**Goal of the exercise**: Copy out the stretch of the records from the line containing "You are a computer-use agent. 1054x468" through the line containing "point(164,400)", both lines included, with nothing changed.

**Data extract**:
■ ■ ■
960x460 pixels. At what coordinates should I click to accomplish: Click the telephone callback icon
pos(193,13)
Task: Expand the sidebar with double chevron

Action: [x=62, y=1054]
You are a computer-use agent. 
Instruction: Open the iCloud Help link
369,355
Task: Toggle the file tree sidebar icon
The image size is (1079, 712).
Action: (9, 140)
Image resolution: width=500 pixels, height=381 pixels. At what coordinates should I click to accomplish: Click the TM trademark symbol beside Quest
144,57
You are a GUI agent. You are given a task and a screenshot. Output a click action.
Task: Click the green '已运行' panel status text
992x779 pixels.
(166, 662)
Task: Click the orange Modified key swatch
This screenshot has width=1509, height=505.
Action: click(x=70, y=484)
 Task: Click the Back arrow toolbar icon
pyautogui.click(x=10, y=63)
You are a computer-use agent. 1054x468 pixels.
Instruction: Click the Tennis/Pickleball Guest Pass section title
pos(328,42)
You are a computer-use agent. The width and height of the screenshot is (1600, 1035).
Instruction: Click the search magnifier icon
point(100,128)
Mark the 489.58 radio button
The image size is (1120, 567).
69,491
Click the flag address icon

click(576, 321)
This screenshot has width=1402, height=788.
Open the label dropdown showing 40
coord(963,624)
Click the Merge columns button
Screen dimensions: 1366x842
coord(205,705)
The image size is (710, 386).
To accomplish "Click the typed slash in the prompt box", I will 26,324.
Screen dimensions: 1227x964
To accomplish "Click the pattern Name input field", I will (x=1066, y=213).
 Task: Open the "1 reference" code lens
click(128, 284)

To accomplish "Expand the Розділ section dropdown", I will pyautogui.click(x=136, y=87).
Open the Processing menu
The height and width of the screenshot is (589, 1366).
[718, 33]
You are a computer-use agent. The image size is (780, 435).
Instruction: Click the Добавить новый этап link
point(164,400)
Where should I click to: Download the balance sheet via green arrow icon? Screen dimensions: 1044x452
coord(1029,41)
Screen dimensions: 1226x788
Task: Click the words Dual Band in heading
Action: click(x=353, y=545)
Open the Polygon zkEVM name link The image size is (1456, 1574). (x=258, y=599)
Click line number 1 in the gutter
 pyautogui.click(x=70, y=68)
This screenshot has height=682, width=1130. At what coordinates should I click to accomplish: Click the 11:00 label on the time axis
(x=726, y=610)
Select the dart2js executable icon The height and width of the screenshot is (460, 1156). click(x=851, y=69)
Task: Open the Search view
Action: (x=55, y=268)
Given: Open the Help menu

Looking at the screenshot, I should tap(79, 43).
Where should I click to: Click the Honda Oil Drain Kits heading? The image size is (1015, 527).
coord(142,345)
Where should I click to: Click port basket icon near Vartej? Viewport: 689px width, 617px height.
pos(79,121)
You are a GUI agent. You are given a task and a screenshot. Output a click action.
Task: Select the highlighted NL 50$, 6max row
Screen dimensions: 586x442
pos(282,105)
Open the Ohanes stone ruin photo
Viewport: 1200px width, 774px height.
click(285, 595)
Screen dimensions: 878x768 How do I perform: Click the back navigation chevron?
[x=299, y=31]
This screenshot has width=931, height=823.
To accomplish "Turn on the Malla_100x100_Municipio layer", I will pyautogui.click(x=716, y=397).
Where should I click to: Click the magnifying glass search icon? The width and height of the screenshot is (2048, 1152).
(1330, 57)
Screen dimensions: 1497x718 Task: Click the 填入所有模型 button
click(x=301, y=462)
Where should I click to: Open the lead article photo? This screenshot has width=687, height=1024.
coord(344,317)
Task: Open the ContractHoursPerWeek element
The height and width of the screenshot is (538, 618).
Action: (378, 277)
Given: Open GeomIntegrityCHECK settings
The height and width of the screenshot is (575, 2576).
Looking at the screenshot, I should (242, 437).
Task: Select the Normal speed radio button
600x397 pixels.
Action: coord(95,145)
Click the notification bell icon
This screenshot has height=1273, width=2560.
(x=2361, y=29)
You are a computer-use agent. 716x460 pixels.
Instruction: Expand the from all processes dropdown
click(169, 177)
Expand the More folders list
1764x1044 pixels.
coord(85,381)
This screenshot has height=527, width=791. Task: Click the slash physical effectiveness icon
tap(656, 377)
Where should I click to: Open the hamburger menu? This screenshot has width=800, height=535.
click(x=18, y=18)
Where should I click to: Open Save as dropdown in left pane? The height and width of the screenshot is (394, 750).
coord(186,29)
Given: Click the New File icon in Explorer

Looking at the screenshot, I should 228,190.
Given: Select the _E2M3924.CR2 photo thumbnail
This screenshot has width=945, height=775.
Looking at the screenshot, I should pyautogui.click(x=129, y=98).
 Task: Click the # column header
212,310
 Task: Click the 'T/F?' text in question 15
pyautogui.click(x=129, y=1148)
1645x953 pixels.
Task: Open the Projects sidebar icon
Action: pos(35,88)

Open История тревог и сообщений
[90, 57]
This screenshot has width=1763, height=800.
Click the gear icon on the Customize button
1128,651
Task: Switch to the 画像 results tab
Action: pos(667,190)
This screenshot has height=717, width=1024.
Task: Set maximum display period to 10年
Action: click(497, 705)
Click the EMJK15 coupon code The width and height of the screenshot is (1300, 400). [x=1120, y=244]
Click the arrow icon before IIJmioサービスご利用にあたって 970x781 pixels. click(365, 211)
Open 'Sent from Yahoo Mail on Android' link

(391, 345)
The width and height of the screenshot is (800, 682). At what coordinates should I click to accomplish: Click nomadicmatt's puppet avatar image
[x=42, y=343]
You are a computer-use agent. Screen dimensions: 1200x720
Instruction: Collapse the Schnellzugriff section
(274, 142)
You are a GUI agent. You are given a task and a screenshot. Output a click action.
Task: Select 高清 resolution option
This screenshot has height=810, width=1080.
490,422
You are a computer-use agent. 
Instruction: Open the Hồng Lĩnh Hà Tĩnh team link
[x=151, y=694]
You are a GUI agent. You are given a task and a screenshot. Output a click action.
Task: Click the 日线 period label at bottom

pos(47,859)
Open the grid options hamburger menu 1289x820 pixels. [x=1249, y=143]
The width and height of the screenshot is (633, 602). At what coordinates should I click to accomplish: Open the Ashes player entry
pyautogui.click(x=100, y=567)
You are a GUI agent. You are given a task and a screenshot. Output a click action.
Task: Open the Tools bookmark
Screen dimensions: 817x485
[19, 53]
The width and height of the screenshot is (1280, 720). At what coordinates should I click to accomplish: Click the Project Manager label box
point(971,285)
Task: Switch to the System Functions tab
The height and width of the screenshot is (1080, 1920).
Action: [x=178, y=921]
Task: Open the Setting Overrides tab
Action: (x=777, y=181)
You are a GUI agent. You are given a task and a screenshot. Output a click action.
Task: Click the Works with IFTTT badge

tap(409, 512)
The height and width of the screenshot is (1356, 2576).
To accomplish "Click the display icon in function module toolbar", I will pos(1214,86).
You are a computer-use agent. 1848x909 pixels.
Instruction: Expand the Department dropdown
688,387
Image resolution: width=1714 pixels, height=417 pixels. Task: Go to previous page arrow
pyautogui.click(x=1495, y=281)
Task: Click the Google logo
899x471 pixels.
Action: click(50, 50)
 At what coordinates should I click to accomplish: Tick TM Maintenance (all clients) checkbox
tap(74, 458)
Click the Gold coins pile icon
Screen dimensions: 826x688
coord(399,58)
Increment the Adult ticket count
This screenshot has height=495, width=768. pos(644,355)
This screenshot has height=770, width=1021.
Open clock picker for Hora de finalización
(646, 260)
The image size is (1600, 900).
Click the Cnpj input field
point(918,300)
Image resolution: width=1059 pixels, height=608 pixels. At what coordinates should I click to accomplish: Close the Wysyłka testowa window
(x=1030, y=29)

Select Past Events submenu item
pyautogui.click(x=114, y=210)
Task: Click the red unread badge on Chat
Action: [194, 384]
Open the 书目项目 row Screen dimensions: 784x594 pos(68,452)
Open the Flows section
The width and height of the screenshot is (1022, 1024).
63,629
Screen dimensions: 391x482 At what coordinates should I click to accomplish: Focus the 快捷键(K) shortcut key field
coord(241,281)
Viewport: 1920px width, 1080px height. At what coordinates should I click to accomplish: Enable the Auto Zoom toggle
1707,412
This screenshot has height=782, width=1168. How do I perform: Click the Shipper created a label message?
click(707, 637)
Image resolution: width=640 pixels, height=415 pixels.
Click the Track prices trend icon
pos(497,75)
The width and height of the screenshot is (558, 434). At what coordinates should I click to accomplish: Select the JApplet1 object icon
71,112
■ ■ ■
**Result for this task**:
You are a computer-use agent. 1054x468 pixels.
Instruction: Click the Tennis/Pickleball Guest Pass section title
pos(328,42)
You are a computer-use agent. The width and height of the screenshot is (1600, 1035).
Instruction: Click the search magnifier icon
point(100,128)
Mark the 489.58 radio button
The image size is (1120, 567).
69,491
Click the flag address icon

click(576, 321)
This screenshot has width=1402, height=788.
Open the label dropdown showing 40
coord(963,624)
Click the Merge columns button
Screen dimensions: 1366x842
coord(205,705)
The image size is (710, 386).
To accomplish "Click the typed slash in the prompt box", I will 26,324.
Screen dimensions: 1227x964
To accomplish "Click the pattern Name input field", I will (x=1066, y=213).
 Task: Open the "1 reference" code lens
click(128, 284)

To accomplish "Expand the Розділ section dropdown", I will pyautogui.click(x=136, y=87).
Open the Processing menu
The height and width of the screenshot is (589, 1366).
[718, 33]
You are a computer-use agent. The image size is (780, 435).
Instruction: Click the Добавить новый этап link
point(164,400)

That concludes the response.